Warna warni politik pencalonan Kepala Kepolisian Republik Indonesia (Kapolri) menjadi hangat ketika secara tiba-tiba KPK menetapkan Komjen Budi Gunawan menjadi tersangka.
Setelah Presiden Jokowi hanya mencalonkan satu orang dalam pencalonan Kapolri, situasi politik menjadi tambah rumit karena pihak DPR RI ternyata gayung bersambut memuluskan langkah Komjen Budi Gunawan untuk dilantik oleh Presiden Jokowi menjadi orang nomor satu dalam Korps Bhayangkara di negeri ini, walaupun Budi Gunawan sudah menjadi tersangka oleh KPK.
Suasananya semakin ruwet dan memantik beragam kalimat-kalimat sarkasme dan satire di kalangan publik, baik mulai yang awam politik ketatanegaraan sampai yang pakar politik. Kali ini, Presiden Jokowi tidak berlebihan jika digambarkan solah berdendang irama campursari dengan lagu “Kapolri Oye”. Begitu tambahan kata pelengkap satire “oye” meminjam istilah dalang kondang, Ki Mantep.
Tentunya, semua tidak mau ingin berspekulasi dengan proses yang telah berjalan. Baik DPR maupun Presiden Jokowi telah jelas mengatakan mereka sama-sama ingin menjalankan sesuai dengan yang diatur oleh Undang-Undang. Persoalannya kemudian adalah apa makna penegakan hukum dan pemberantasan mafia seperti yang telah dikampanyekan oleh Presiden Jokowi manakala tetap melantik Komjen Budi Gunawan sebagai Kapolri?

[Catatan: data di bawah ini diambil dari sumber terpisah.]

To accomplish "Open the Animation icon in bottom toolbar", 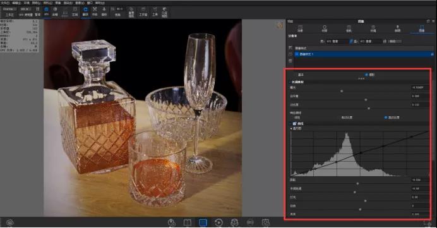I will pyautogui.click(x=219, y=222).
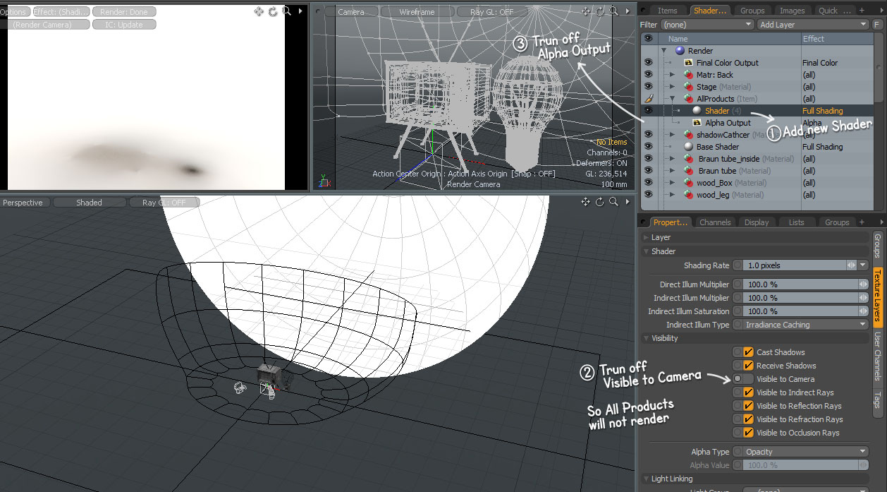The height and width of the screenshot is (492, 887).
Task: Click the Alpha Output layer icon
Action: [697, 123]
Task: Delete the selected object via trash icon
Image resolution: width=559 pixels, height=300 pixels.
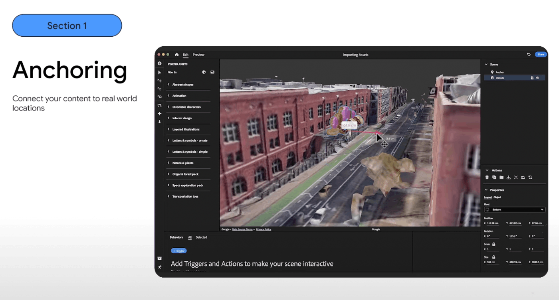Action: pyautogui.click(x=487, y=177)
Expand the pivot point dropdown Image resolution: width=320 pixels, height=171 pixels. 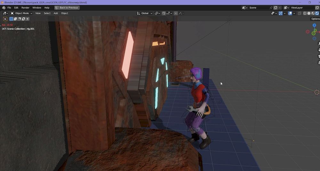157,13
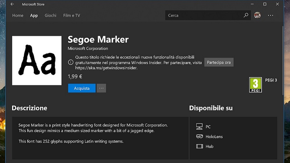290x163 pixels.
Task: Select the App tab
Action: (34, 16)
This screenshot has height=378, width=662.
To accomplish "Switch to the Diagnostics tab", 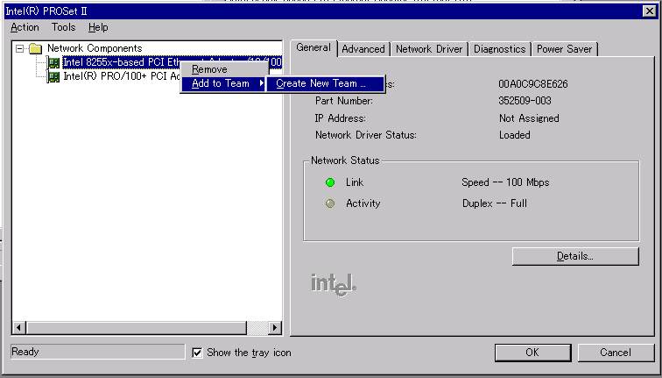I will pyautogui.click(x=499, y=49).
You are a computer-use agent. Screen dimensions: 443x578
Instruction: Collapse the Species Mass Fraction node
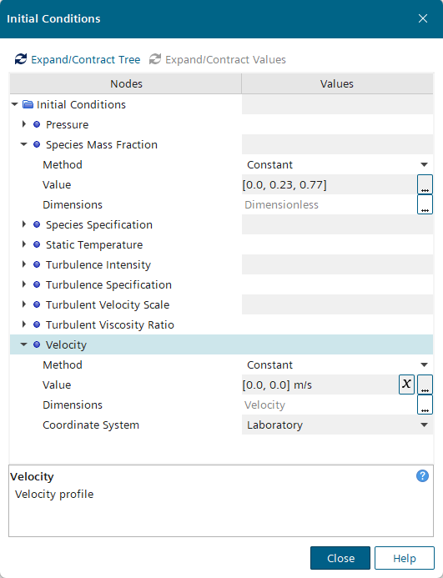(23, 144)
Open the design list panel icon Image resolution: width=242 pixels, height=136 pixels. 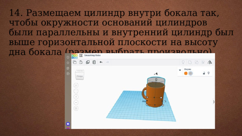[81, 56]
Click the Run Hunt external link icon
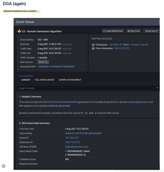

Banyak pihak kemudian mulai menelusuri hal ihwal kenapa sampai Komjen Budi Gunawan menjadi calon tunggal yang diusulkan oleh Presiden Jokowi ke DPR. Setelah melantik HM Prasetyo (Politisi Nasdem) sebagai Jaksa Agung, publik tentu tidak bisa menafikan bahwa pencalonan tunggal Komjen Budi Gunawan erat kaitannya dengan kedekatan Budi Gunawan dengan beberapa elite PDIP, terutama Ketum PDIP, Megawati Sukarno Putri.
Di sini letak awal masalahnya. Ketika ingin melantik menteri dalam kabinetnya, Jokowi banyak melibatkan KPK dan lembaga lainnya untuk menelusuri rekam jejak calon menteri. Walaupun kemudian penentuan calon Kapolri adalah hak prerogatif Presiden, akan tetapi dalam hal ini Presiden Jokowi sudah melakukan POLITIK STANDAR GANDA dalam menjalankan tugasnya.
Persoalan selanjutnya, juga menjadi hal yang aneh ketika KPK “ujug-ujug” menetapkan Komjen Budi Gunawan sebagai tersangka pada saat sudah diajukan oleh Presiden menjadi calon tunggal Kapolri.
Kenapa baru sekarang ditetapkan? Apakah karena KPK merasa dilecehkan oleh Presiden karena tidak dilibatkan dalam proses pecalonan Budi Gunawan? Kenapa hanya Budi Gunawan yang dijadikan tersangka, sementara pemberi suapnya tidak bersamaan ditetapkan sebagai tersangka? Ataukah ada POLITISASI dari kasus ini?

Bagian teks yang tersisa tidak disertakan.